Mais combien d’enseignants, confrontés aux mêmes interrogations, s’enferment dans cette logique du missionnaire paré de ses oeillères, convaincus de leur bon droit et du bien-fondé de leur démarche? Combien nient au plus profond d’eux-mêmes l’évidence: que le recours à la contrainte et à la force implique la négation même de ce qu’est l’enfant et de ce que l’éducation pourrait et devrait être? J’estime que nombreux sont ceux qui se posent cette question, peut-être de manière inconsciente. Et qu’ainsi, tels des bateaux ivres malmenés par des gouffres amers, ils dérivent de vacances en congés, avant finalement de s’échouer sur l’écueil de la retraite. Ou alors ils se font “une raison”, piteusement. Ils acceptent le terrible ennui et l’inutilité de leur travail, mais se trouvent d’autres centres d’intérêt en dehors du monde scolaire, pour “respirer, s’oxygéner”. L’école constitue aussi un monde carcéral pour ses machinistes. Vies bancales, vies médiocres, vides de sens. Et ce sont ces gens-là qui instruisent vos enfants.

Les “bons” profs, si le terme s’applique même, partent vite (mais pas tous) vers d’autres cieux, horrifiés et rebutés par ce monde abject et infernal. Ils croyaient pouvoir élever les coeurs et les esprits, tels les bergers des transhumances, et finissent garde-chiourmes. Aussi enjoués que des portes de prison. Condamnés à répéter sans cesse les mêmes programmes, les mêmes routines, les mêmes examens d’un système que l’on ne peut qualifier que de kafkaïen. C’est cela qui m’a le plus ému: la perte de sens.

Les mandarins du Ministère de la Propagande Nationale scandent à foison leurs slogans de transmission des valeurs de la République et du savoir. Les enfants, eux, vifs et lucides, ne retiennent que l’essentiel: l’image d’une vie morne et terne, où il faudra négliger leurs intérêts les plus viscéraux. Autoroute vers la déprime. L’expression anglaise “The daily grind” transcrit mieux l’abrutissement où mène la routine scolaire que la doucereuse formule “train-train quotidien”. Elle rend mieux compte du gâchis de ces années d’enfance et d’adolescence passées à l’école.
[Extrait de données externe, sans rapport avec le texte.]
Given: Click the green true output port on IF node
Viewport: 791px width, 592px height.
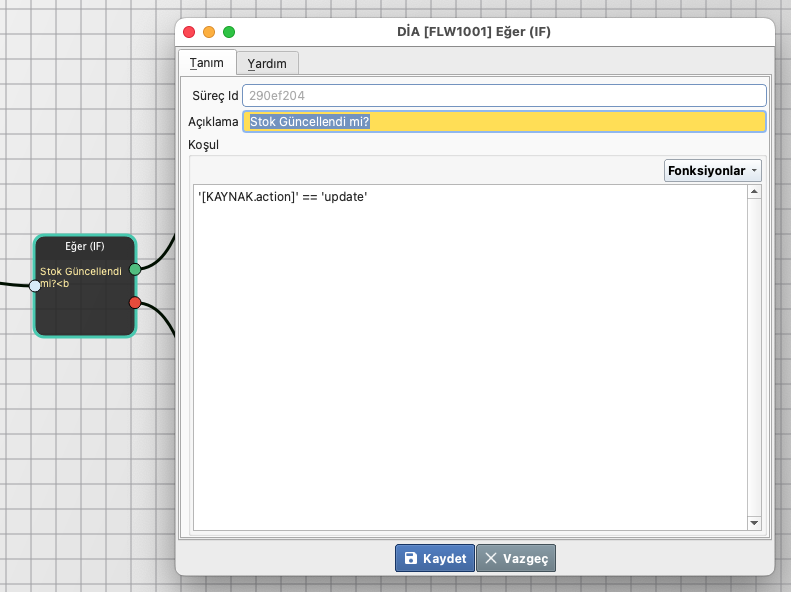Looking at the screenshot, I should pos(135,269).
Et quel gâchis!

La jeunesse s’apparente à une formidable fenêtre d’opportunité pour découvrir et explorer le monde à sa guise, à son rythme, et de former sa personnalité dans des cadres multiples et variés au contact de personnes de tous les horizons (Cf. L’Enfant, de Jules Vallès). J’emploie le terme “fenêtre d’opportunité” à dessein. En effet, à cet âge-là, ne se pose pas la question du temps qui passe, notion adulte par essence. Cette innocence quant au défilement du temps, pour reprendre la métaphore grecque, permet et favorise une exploration véritablement libre de contraintes. Ces dernières ne sont pas à négliger, mais apparaîtront plus tard, en temps et en heure. L’enfant peut donc se découvrir lui-même, déterminer ses passions et fantaisies et, de cette manière, évoluer et mûrir au gré de ses diverses interactions sociales. L’école empêche tout cela. J’ajouterai encore, elle détruit tout cela. Elle l’annihile dans l’oeuf. Là réside le drame de l’institution scolaire.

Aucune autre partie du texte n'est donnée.